The hypervisor security should be a prime concern because a single fault
on the hypervisor level may compromise the whole environment.
For example, having access to the hypervisor an attacker can look into
VM images by simply mounting a virtual disk (information disclosure).
Even more, mounting a filesystem as read only
can help to avoid
tampering. An attacker becomes untraceable because peeking files this
way does not update file access time (repudiation).
To mitigate EoP on a hypervisor:
- Use the hypervisor certified against FIPS 140-2 and take Common Criteria
Certification requirements into consideration.
- Limit access to hypervisor OS (a full OS or kernel the hypervisor runs
on), the VM manager, and all interfaces used to manage VMs.
- Do not use hypervisor memory optimization such as Copy-on-Write (COW)
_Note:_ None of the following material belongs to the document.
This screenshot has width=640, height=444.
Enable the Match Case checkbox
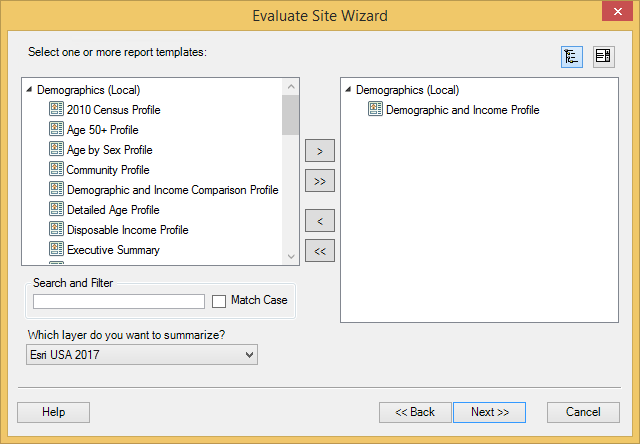(x=219, y=301)
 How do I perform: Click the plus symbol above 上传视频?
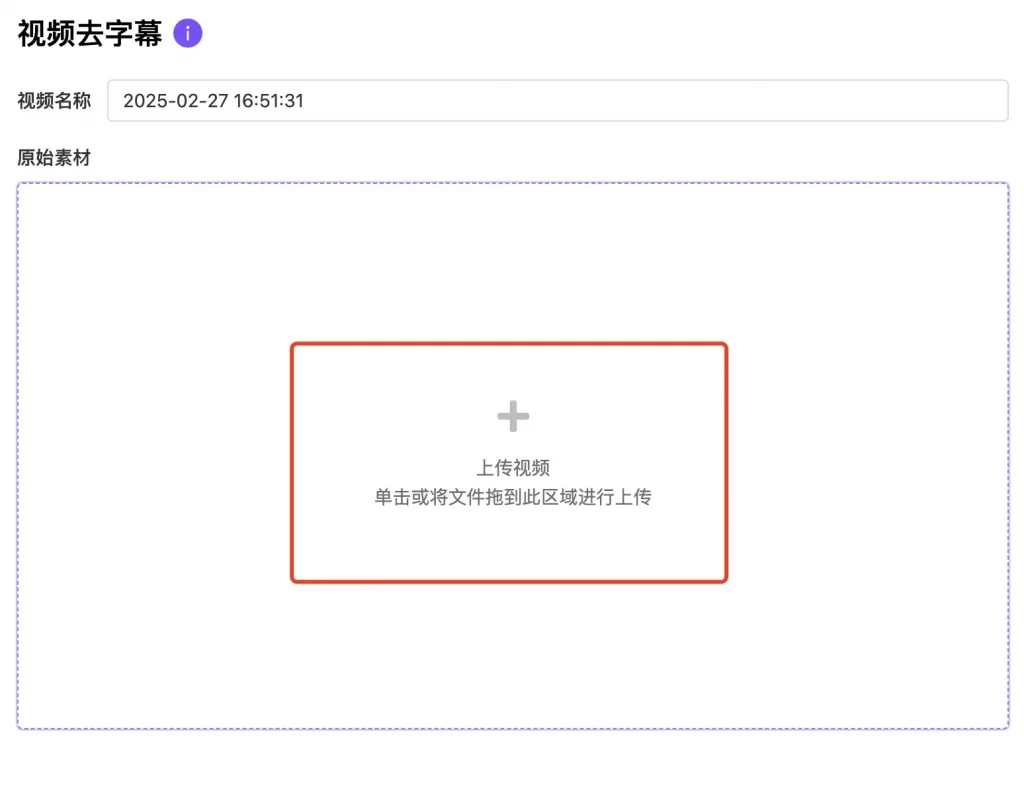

mechanisms shown to be vulnerable to side-channel attacks when used in
multi-project environment.
- Disable PCI passthrough for your hypervisor, which means that an VM
instance should not have a direct access to hardware such as memory (DMA)
or video cards (GPUs).
- Harden virtual hardware (QEMU for KVM) by:
- Minimizing the code base by removing unused components from a QEMU
configuration.
- Building QEMU with compiler hardening enabled, which may include:
stack protection, data execution prevention, Address Space Layout
Randomization (ASLR) by enabling Position Independent Executable (PIE)
- Using mandatory access controls such as sVirt, SELinux, AppArmor,
or grsecurity to put QEMU process into a separate security context.
- A hypervisor must host only VMs of the same security level that can
be classified based on their role, function, or access to sensitive data.
Use Host Aggregates and Availability Zones to group Compute nodes for
running VMs of the same security level.
To mitigate EoP on for a Compute service:
- Limit an access by providing strict access permissions to the
nova.conf
file and /var/lib/nova
folder.
- Use file integrity monitoring (FIM) tools such as
iNotify
or
Samhain
to trace unexpected files modifications.
- Use
rootwrap
to execute Compute commands as the root user.
- Use trusted compute pools.
- Implement centralized logging to mitigate a risk of a repudiation attack.
- Enable mandatory access control (MAC) with
SELinux
, AppArmor
, or
grsecurity
.
- Enable encryption for Compute metadata traffic.